ADVERTISEMENT

Investing

Drahi Is Making Good on Pledge to Sell Assets. But to What End?

The Altice headquarters during a protest over pay in Lisbon, Portugal, on Friday, Jan. 26, 2024. Altice Portugal is up for sale, with Saudi Telecom Co. among the potential buyers, Bloomberg reported last month. Photographer: Zed Jameson/Bloomberg (Zed Jameson/Photographer: Zed Jameson/Bloomb)

(Bloomberg) -- Patrick Drahi is in for a pay day after agreeing to sell his stake in BT Group Plc. That may or may not be good news for creditors of Altice.

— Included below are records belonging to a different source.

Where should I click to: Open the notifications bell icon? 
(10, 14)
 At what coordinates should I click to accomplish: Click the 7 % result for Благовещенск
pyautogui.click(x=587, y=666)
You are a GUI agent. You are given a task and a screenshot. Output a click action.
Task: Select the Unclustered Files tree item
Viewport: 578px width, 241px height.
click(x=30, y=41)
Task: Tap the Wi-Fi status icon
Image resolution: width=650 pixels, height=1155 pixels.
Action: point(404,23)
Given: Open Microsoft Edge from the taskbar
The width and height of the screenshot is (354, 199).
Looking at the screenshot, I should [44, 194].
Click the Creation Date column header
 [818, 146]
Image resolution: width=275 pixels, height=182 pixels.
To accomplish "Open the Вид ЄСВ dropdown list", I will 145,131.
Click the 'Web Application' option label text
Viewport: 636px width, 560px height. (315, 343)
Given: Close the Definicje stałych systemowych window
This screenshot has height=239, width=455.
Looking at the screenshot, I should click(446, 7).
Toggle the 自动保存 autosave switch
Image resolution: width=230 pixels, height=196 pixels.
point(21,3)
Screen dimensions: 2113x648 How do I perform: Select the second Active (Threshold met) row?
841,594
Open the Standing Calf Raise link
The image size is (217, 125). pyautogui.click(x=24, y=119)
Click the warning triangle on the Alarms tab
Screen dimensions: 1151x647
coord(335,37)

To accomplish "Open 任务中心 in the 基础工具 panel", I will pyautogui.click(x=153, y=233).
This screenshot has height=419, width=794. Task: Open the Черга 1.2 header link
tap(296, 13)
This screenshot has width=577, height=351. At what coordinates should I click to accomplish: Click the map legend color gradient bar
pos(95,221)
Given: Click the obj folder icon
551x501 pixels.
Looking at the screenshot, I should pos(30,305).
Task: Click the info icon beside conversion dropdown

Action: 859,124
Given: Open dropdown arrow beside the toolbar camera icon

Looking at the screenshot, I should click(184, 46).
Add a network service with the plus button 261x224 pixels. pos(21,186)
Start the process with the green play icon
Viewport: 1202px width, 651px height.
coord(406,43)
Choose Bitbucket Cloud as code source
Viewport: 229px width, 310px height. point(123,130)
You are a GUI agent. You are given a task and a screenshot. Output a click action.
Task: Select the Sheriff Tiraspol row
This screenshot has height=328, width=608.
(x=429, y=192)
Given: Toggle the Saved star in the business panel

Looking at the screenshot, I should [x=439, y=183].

If the billionaire owner of the media giant decides to use the money from the sale of Altice UK’s 24.5% stake in BT to pay down debt, it will come just in time for creditors getting ready for a bruising round of debt talks to limit writedowns.

That’s still unclear. 

Only last September Drahi said he was willing to potentially put everything in the Altice universe, the telecommunications and media giant he cobbled together over 30 years, up for sale to cut leverage. That pledge is wearing thin with investors nearly a year on. The group has unloaded an assortment of mostly non-strategic assets and made it clear it wasn’t planning to repay debt in full, at least for the French and reportedly US units. 

As Altice heads into talks with its creditors, what will happen to the proceeds from the BT sale is an open question. Drahi may well keep the money, if a decision to shift proceeds from a recent deal out of reach of Altice France creditors is any indication.

A representative for Altice declined to comment or provide any detail on the use of proceeds for the BT sale.

Here’s a glance at progress so far on other debt targets and asset sales across the group. 

Altice France (€24.2 billion debt)

As they head to the negotiating table, Altice France creditors have already been warned they’ll take a haircut on valuations to slash more than €24 billion ($26.2 billion) of borrowing.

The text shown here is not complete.